The state defendants have asserted that they are entitled to a qualified good-faith immunity from liability for damages under § 1983. However, no state defendant is immune from such liability if the state defendant "knew or reasonably should have known that the action he took within his sphere of official responsibility would violate the constitutional rights of the [plaintiff] or [that] he took the action with the malicious intention to cause a deprivation of constitutional rights or other injury to the [plaintiff]." Wood v. Strickland, 420 U.S. 308, 322, 95 S. Ct. 992, 1001, 43 L. Ed. 2d 214 (1974).

In the Order entered April 7, 1976, the Court found that the plaintiff's brief, affidavit and pleadings were thus far factually and legally insufficient in controverting the state defendants' contention that they are protected by qualified immunity. Thereupon, the Court granted plaintiff 10 days within which to further brief and support by affidavits or other pleadings the qualified immunity or alleged maliciousness or scienter of the state defendants in connection with plaintiff's Section 1983 claim against them.

The plaintiff has complied with the Court's order and has made the necessary factual and legal allegations to controvert the state defendants claim of qualified immunity.
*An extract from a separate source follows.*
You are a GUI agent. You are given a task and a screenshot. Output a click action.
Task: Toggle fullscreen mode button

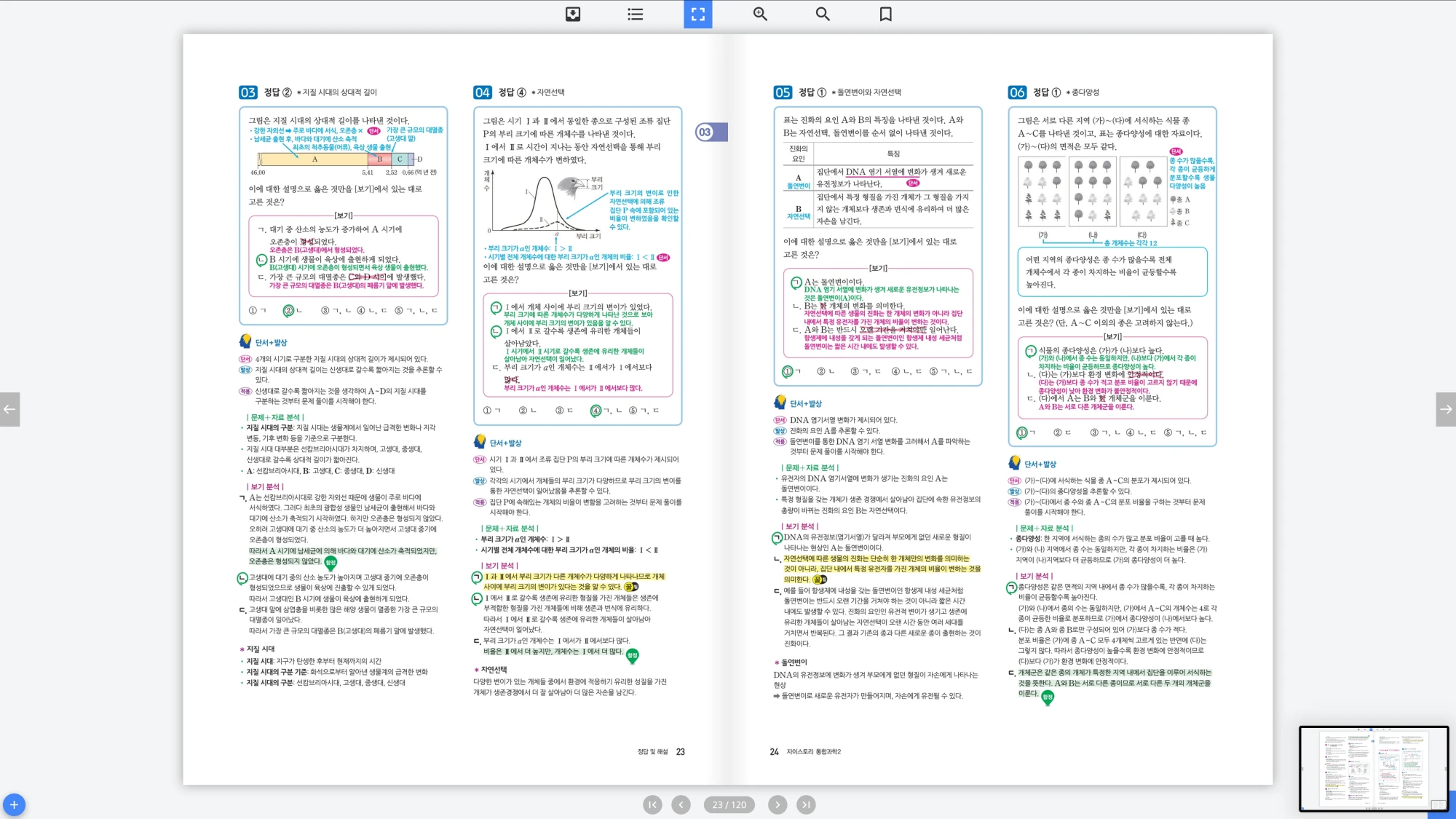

See Amendment No. 2 to Plaintiff's Original Complaint; Affidavits of Edgar Harris Ryner, A. T. Adamson, Nath Thomas, and Curtis Atkinson.

Whether the state defendants knew or reasonably should have known that the action they took within their sphere of official responsibility would violate the constitutional rights of the plaintiff, and whether they took such action with the malicious intention to cause a deprivation of constitutional rights or other injury to plaintiff, are questions which must be answered by the jury and will be presented to the jury by the Court in special interrogatories.

If the plaintiff does successfully pierce the veil of qualified immunity, then the jury must also determine the amount of damages to be awarded. The measure of damages shall be limited to the amount of profits lost during the period August 22, 1975 to September 22, 1975 and, in addition, the value of any other property or cash lost or destroyed as a direct result of plaintiff's ejectment from the Farmers Market.

Accordingly, the state defendants' motion to dismiss is hereby ORDERED DENIED; the state defendants' motion to sever is hereby ORDERED GRANTED; and defendant Dalton's motion to dismiss for lack of jurisdiction is hereby ORDERED GRANTED.

NOTES

[1] The Court notes that under United States v. Price, 383 U.S. 787, 86 S. Ct. 1152, 16 L. Ed. 2d 267 (1966), a cognizable claim under § 1983 can be asserted against a private individual. However, plaintiff has not asserted or supported by any pleadings the requisite conspiracy among defendant Dalton and the state defendants to deprive plaintiff of his constitutional rights.

[2] Ga.Code Ann. § 5-213 provides:

"The Commissioner, through his authorized agents, may, by the use of such means and without the necessity of formal court proceedings, eject any person and his property who is refusing to comply with the provisions of this law or the rule or regulations promulgated thereunder."